Public washrooms at area beaches open Friday, Greater Sudbury has announced, as the city gradually restores services as part of the province's Phase 2 restart plans. (File photo)

Mayors of the biggest cities in Ontario are joining a Canada-wide call for a $10 billion emergency aid package from upper levels of government to avoid major tax increases and service cuts resulting from the COVID-19 pandemic.

Greater Sudbury Mayor Brian Bigger said communities across the province are struggling as costs increase and revenues decline.

"What's clear is that Greater Sudbury is just one of many cities across Ontario that are feeling a lot of financial pain from COVID-19," Bigger said in a statement Monday. "I am hopeful the province will continue to support municipalities and ensure we are all able to provide for our citizens and continue to operate effectively.

"We're relying on the provincial government to work with the federal government to play a leading role in this effort in providing municipalities, including ours, the much needed funding we require."

Sudbury is part of the Large Urban Mayors Caucus of Ontario (LUMCO), chaired by Guelph Mayor Cam Guthrie.

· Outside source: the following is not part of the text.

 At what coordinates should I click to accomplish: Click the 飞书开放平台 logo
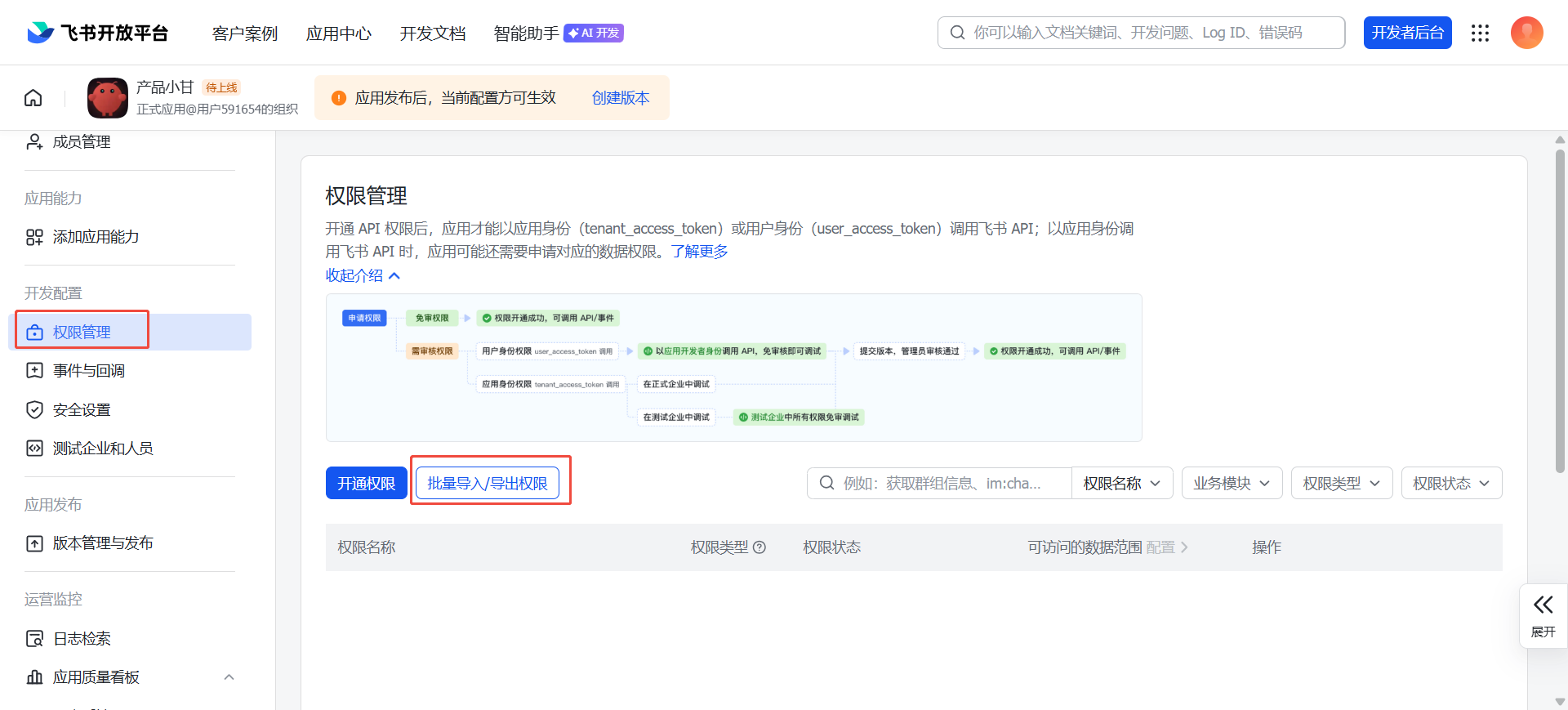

In a joint statement Monday, the mayors said communities desperately need emergency financial support.

Residents can't wait

"Ontario municipalities are speaking with one voice to deliver one important message: our residents cannot wait any longer," the statement said. "To protect municipal services, we need immediate provincial and federal support to cover lost revenue and additional costs caused by the COVID-19 crisis."

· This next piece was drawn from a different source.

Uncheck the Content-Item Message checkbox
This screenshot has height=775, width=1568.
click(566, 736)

The call for action by Ontario municipalities is part of a national effort, led by the Federation of Canadian Municipalities, to secure at least $10 billion dollars in emergency relief for Canadian municipalities to be funded 100 per cent by the federal and provincial governments.

"Municipalities across Ontario have been on the frontlines of keeping people safe during COVID-19," the statement said. "This has meant hundreds of millions of dollars in additional costs and lost revenues. The FCM proposal would provide approximately $4 billion to Ontario municipalities to offset lost transit revenues and added service costs, but so far, there has been no clear signal on the timing and level of a joint federal-provincial financial assistance program."

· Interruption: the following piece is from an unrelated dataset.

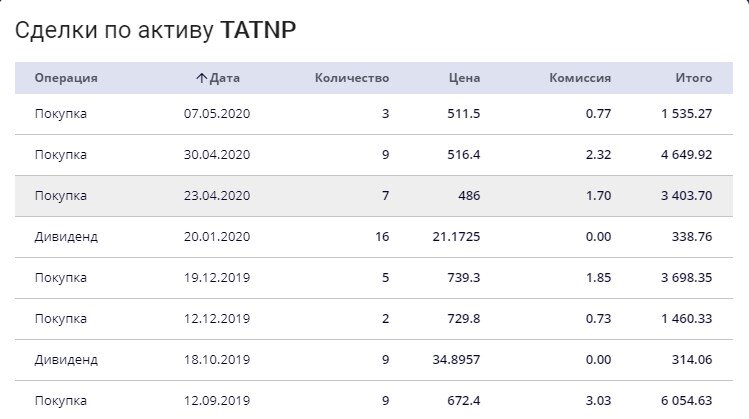This screenshot has width=749, height=419.
Task: Click the price cell 34.8957
Action: click(x=456, y=360)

Now halfway through the budget year, municipalities in Ontario have no choice but to consider plans to balance the budget by raising property taxes, user fees and charges or cutting services, the statement said.

Programs under threat

"We truly appreciate the commitments that both Premier (Doug) Ford and Prime Minister (Justin) Trudeau have already made to support municipal service delivery during this crisis," the statement said. "Our residents need support now. The time is up for federal-provincial wrangling about how to share the costs. We strongly encourage the federal government to address this in their fiscal update this week.”

Without the emergency assistance, LUMCO said several programs and services are under threat:

- supports to children, families and seniors,

- reducing or cancelling transit services,

- staffing adjustments including layoffs and delaying or cancelling hiring,

- reducing essential services including public health, fire, paramedic and police services,

- closing parks and cultural sites and cancelling recreation programs,

- slower land use planning reviews and development approvals, and

- cancelling or deferring critical infrastructure and affordable housing projects, costing construction jobs.

"By acting now to confirm relief for municipalities, senior governments can avoid these unforeseen property tax increases and destructive cuts to frontline municipal services," the statement said. "Cuts or property tax increases will unfairly hurt the very same people that the federal and provincial governments have spent billions helping during the pandemic."